My Wedding Speech
On Sunday 7th July 2019 I got married to Hanna. The following speech expresses as well as I can how I feel about that.
I am a lucky man.
I have the great fortune to be the son of diligent parents, to be brought up, fed, clothed, educated (at no little expense), encouraged, supported - occasionally berated when it was necessary. My parents were proud of my small accomplishments and generous enough to give me room for my own numerous mistakes. I did not value them highly enough until towards the ends of their lives, but they were there for me throughout.
I am a lucky man.
I have the good fortune to have an industrious and successful brother - whose professional accomplishments are rather beyond my understanding, but of whom my parents could always be justly proud. He has too often - but willingly - taken up the bureaucratic burden of deaths in the family. He has had the sad duty to write a number of eulogies for those family members and the skill and imagination to make them beautiful and honest. He has the good sense to marry a wonderful wife with whom he has produced that unheard of miracle: intelligent and likeable children!
I am a lucky man.
I have the - to me astonishing - fortune to have found a woman who understands me, loves me, and who I want to spend the rest of my life with. For she is clever, wise, funny, devastatingly beautiful and stylish, has wonderful taste in hats, questionable taste in men, and terrible taste in television programmes. I love her with all my heart.
I am an unlucky man.
My mother did not meet Hanna. Alas my mother died before I myself had met Hanna. I think they would have got on. Hanna as you probably know is terrifically interested in early 20th Century fashion - and my mother as a daughter of two generations of ladies tailors would, I am sure, have loved to tell her all about the world in which she grew up and her family stories. I wish my mother could have seen Hanna’s delight a year or two ago when we excavated a box of antique buttons from the family attic.
I am a lucky man.
My father did meet Hanna. Only once, and he was not well at the time, but he maintained his dignity, his good (and occasionally black) humour, and he was pleased to be introduced to her. In the very last conversation I had with him, the day before he died, I told him that I thought that Hanna was probably the person I would marry. We both knew he was dying - though not how imminent - and it was tremendously important to me to tell him while I could.
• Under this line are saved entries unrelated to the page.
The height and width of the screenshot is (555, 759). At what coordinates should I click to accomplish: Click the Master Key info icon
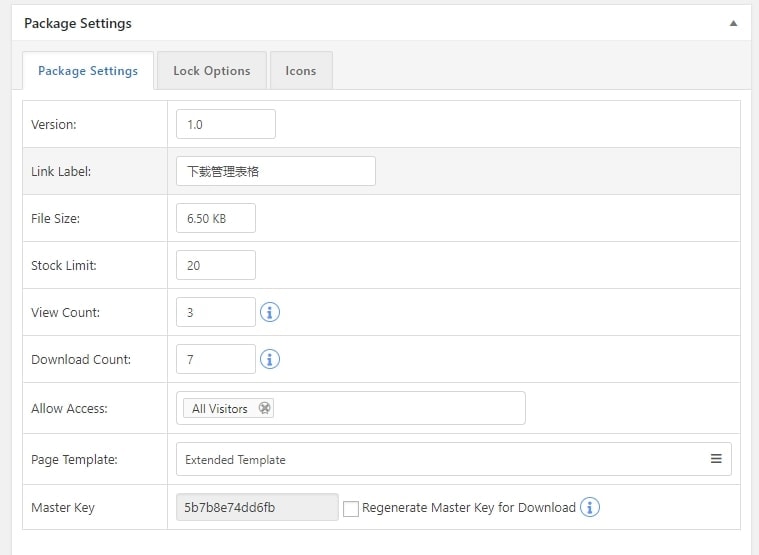click(x=590, y=507)
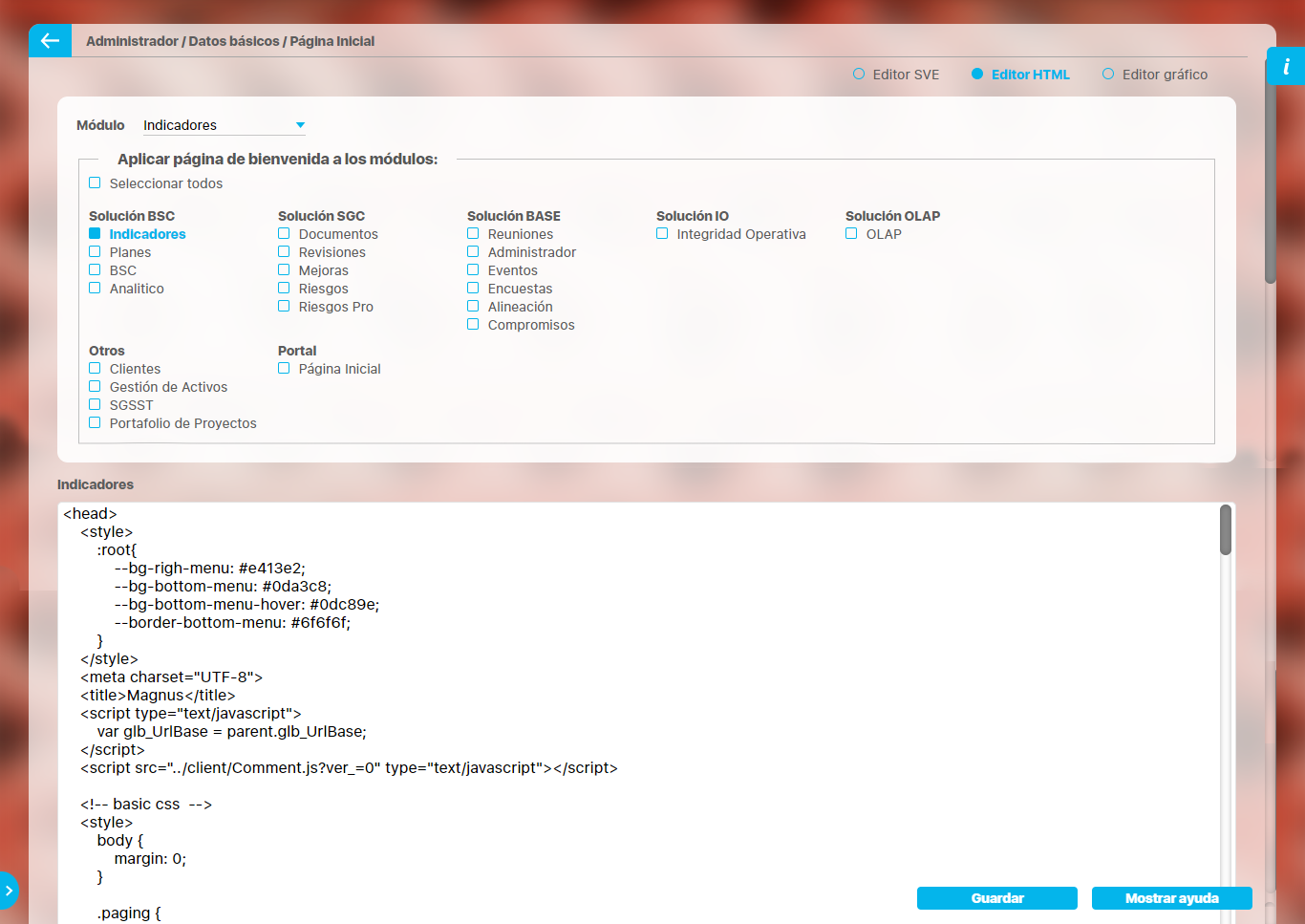The width and height of the screenshot is (1305, 924).
Task: Click the Guardar button
Action: (996, 898)
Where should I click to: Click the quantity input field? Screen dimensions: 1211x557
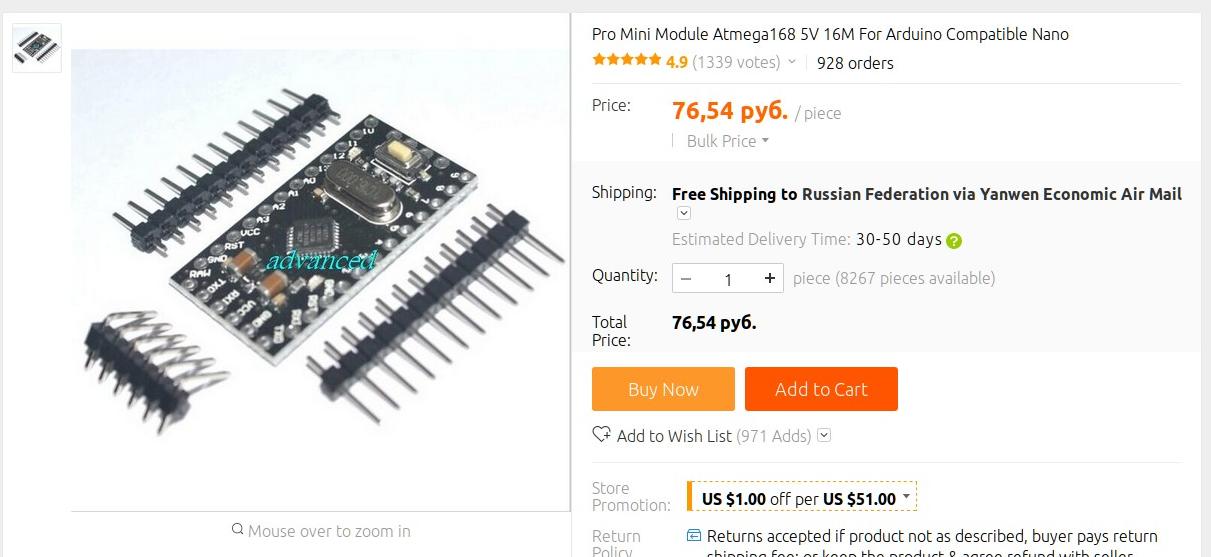pos(728,279)
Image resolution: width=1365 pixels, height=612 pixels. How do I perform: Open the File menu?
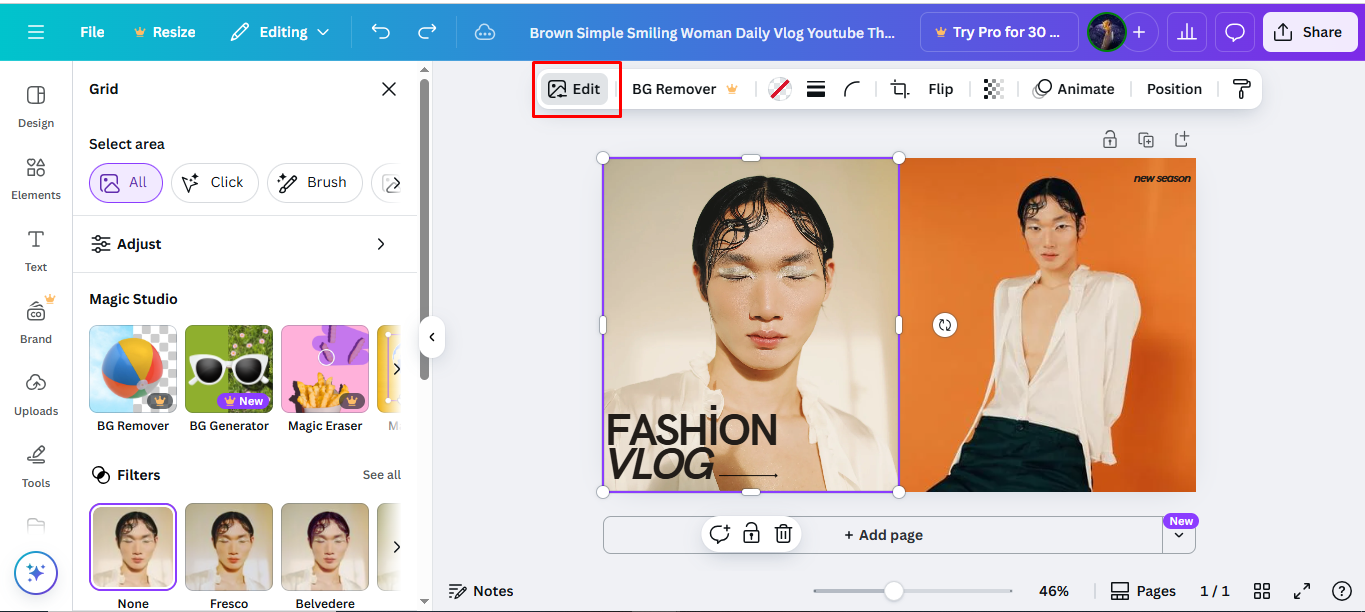[91, 31]
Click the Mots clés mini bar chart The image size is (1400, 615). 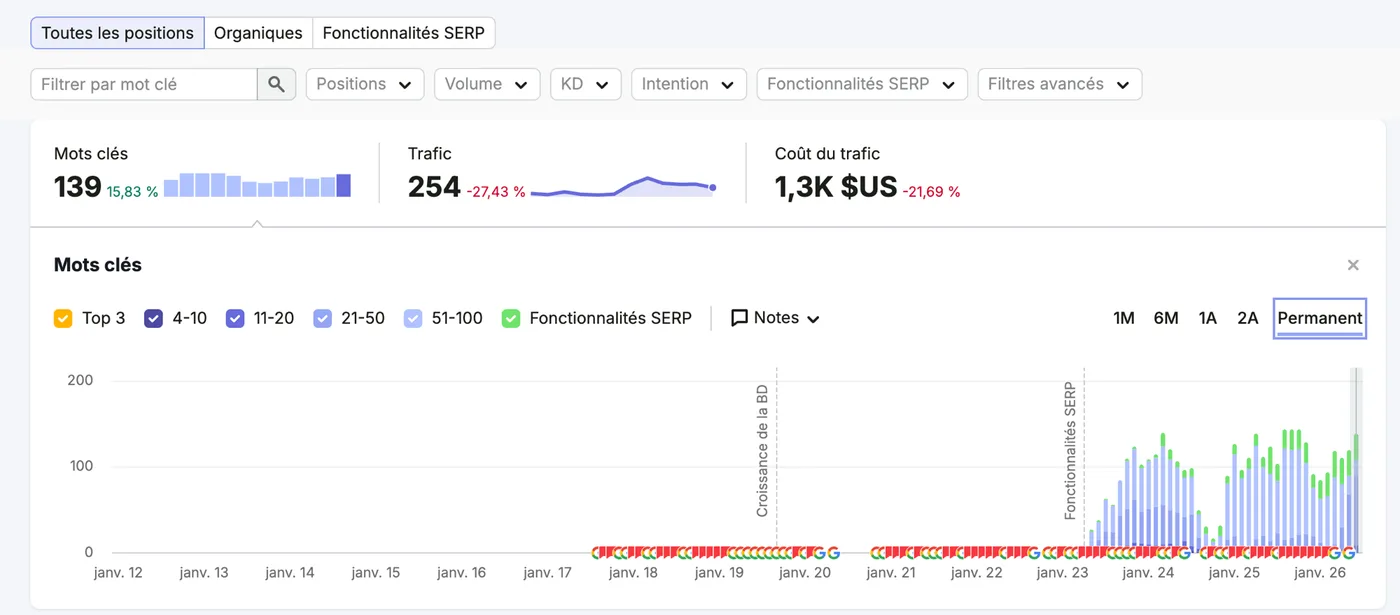[x=257, y=185]
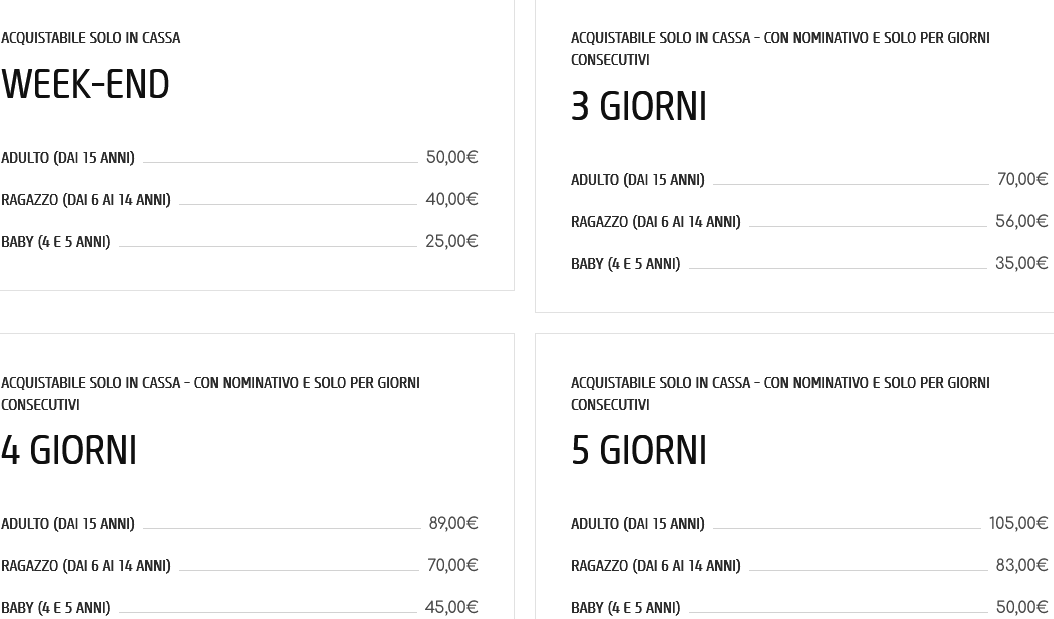Select week-end Ragazzo price 40,00€
This screenshot has width=1054, height=619.
pyautogui.click(x=452, y=199)
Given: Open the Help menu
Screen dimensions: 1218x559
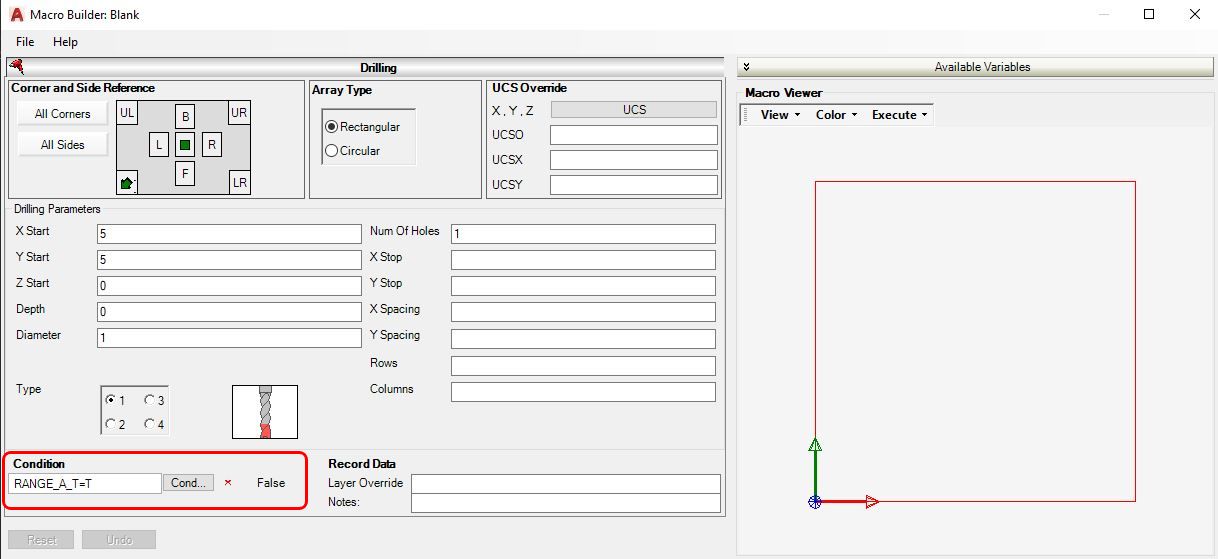Looking at the screenshot, I should point(65,42).
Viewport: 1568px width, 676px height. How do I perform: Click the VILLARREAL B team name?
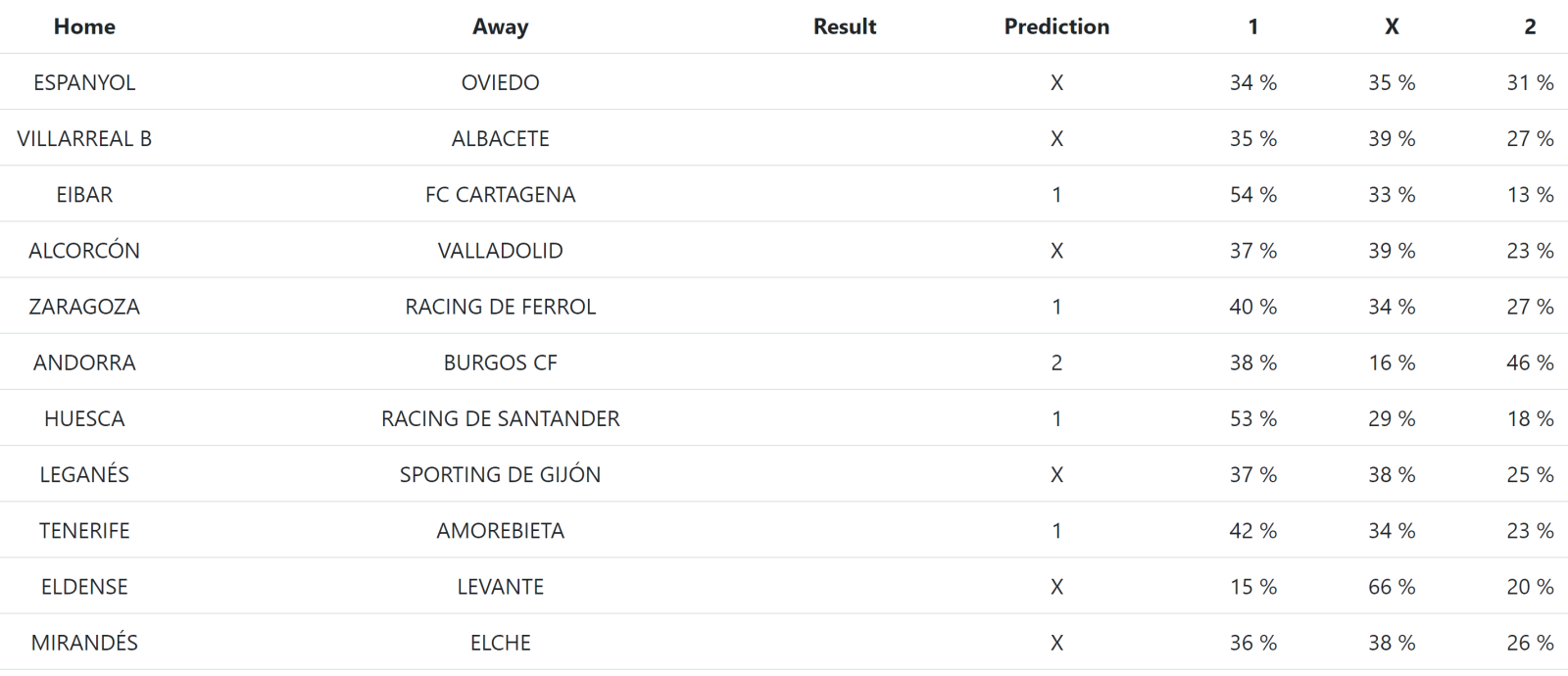click(x=84, y=138)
He told me that she was a very nice girl: there, Hanna, you have it on unquestionable authority.
I am also, of course, very lucky to have the support today of so many friends and relations. The schoolfriends who liked me when I was an appalling teenager and an equally appalling young adult. The friend who introduced me to dancing (which rapidly took over my life). Kind and considerate relations, family friends, dancing friends, close friends, often you are friends whom Hanna and I have in common.
As I believe I have mentioned, I am a lucky man.
I commend to you the act of adding up your good fortunes. There is a considerable balance. I offer it all to Hanna to share with me. She is the love of my life. She is my wife.